= Ivor Lott and Tony Broke =

Ivor Lott and Tony Broke was a British strip which originally appeared in the comic book Cor!! on 6 June 1970, before moving to Buster when the two comics merged in June 1974. The comic strip lasted until the final issue of Buster on 3 January 2000. The comic was originally drawn by Reg Parlett and later continued by artists such as Jim Crocker and Sid Burgon.

==Concept==
The strips revolved around two boys who lived close to each other. Tony Broke (a pun on the English slang term "stony broke," meaning to have no money at all) was the penniless hero of the stories, living in Broke Cottage; while Ivor Lott (which sounds like "I've a lot") — a spoiled, rich snob — was the villain, living in Lott Hall. The format of the strips was usually the same; Tony would be enjoying himself with some simple, cheap toy or activity, and Ivor would show off with an incredibly expensive version of the toy, bullying his neighbour in the process. On other occasions Tony went up against Ivor's constant cheating at sports and games. In each strip, Tony would ultimately win out, by getting Ivor into trouble or by tricking him to break his own toy, for example. Or Ivor's over-extravagance in proving his superiority over Tony simply backfired, and Ivor was often punished by his father for this. A typical storyline had Tony playing with paper planes by himself, before Ivor appears with an expensive remote control model aircraft, shooting down Tony's planes. Tony would then paint a wall to camouflage it, making Ivor break his plane by flying it into the wall. On rare occasions Tony would be foiled by something beyond his power, such as having to cancel a cricket game on account of rain. Ivor then claims that is not an issue as he presents an expensive inflatable stadium.
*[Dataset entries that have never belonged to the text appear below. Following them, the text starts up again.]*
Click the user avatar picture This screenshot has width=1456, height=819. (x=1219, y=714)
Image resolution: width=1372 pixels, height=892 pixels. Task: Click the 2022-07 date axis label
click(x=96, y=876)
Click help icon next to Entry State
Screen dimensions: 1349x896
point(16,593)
While it may have been useful for Tony and Ivor to continue playing, Ivor's lousy cricket skills cause the ball to fly through the roof, popping the stadium and resulting in him being chased by angry spectators. On a few, very rare, occasions, the strip would end with Tony being astonished at how much money Ivor was prepared to throw around: once, after spending vast amounts on a haircut, Ivor ended up literally having a single haircut.

The final issue of Buster included a page showing the ultimate fates of many of the comic's characters. In the case of Ivor and Tony, their roles were switched: Tony became rich thanks to his parents winning the National Lottery, while Ivor ended up broke after his father lost all his money investing in the Buster comic.

==Similarity with Milly O' Naire and Penny Less==

A similar strip appeared in the comic Jackpot, but this time it features a pair of girls called Milly O' Naire and Penny Less (a play on the words 'millionaire' and 'penniless'). When Jackpot and Buster merged in 1982, the two strips merged as well: Milly became Ivor's girlfriend, while Tony preferred the more down-to-earth Penny. The girls would often behave the same way as their male counterparts; Milly attended an exquisite boarding school; then she is in shock to see Penny also attending, only her diligent study has awarded her a scholarship to the same private school.

==Parody==
In the 1990s, the adult comic Viz ran a strip lampooning Ivor Lott and Tony Broke, which contained slightly more mature themes. For example, in one strip, the Ivor character boasts about the breast implant surgery that he has paid for his girlfriend to get.